Haddad citou casos de roubo de cargas, buscas em delegacias e suspeitas de estupro de menor como evidências da falta de resposta da cúpula da segurança. Segundo o candidato, as promessas feitas às polícias Civil e Militar não foram cumpridas e a tecnologia do estado está defasada, afirmando que o programa Muralha Paulista não trouxe resultados.
A principal proposta para o setor é a criação de um gabinete antifacção. O órgão seria comandado pelo governador e integraria as polícias Civil, Militar e Penal, além da Polícia Federal, Receita Federal e Ministérios Públicos estadual e federal. O candidato defendeu o compartilhamento de dados do Coaf e da Receita para rastrear movimentações financeiras de facções.

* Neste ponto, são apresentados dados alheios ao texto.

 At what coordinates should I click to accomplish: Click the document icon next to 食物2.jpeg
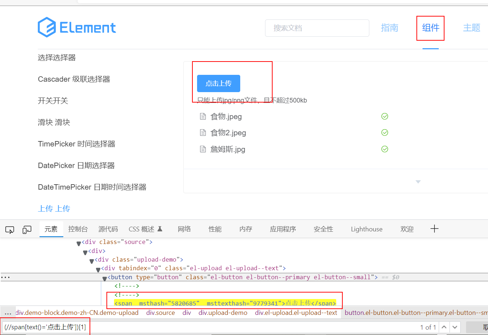tap(203, 132)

Sobre o Primeiro Comando da Capital (PCC), Haddad disse que o governador atual ignora as interconexões da organização fora de São Paulo e do Brasil. O candidato declarou apoio à PEC 18 de 2025, que amplia a coordenação da União sobre o Sistema Único de Segurança Pública (Susp), e defendeu o fortalecimento da Polícia Federal.
O petista afirmou que a gestão de Tarcísio desorganizou a cadeia de comando da Polícia Militar ao aposentar integrantes experientes por critérios de “compadrio”. Ele defendeu a autonomia de corregedorias e da Controladoria-Geral do Estado para evitar a infiltração do crime organizado na máquina pública.
Dados da Secretaria da Administração Penitenciária (SAP) indicam que São Paulo possui 230.590 detentos em 180 unidades prisionais, com crescimento de 4,05% na população carcerária em relação ao fim de 2025. Já a Secretaria da Segurança Pública (SSP-SP) registrou 1.193 vítimas de homicídio doloso entre janeiro e junho de 2026.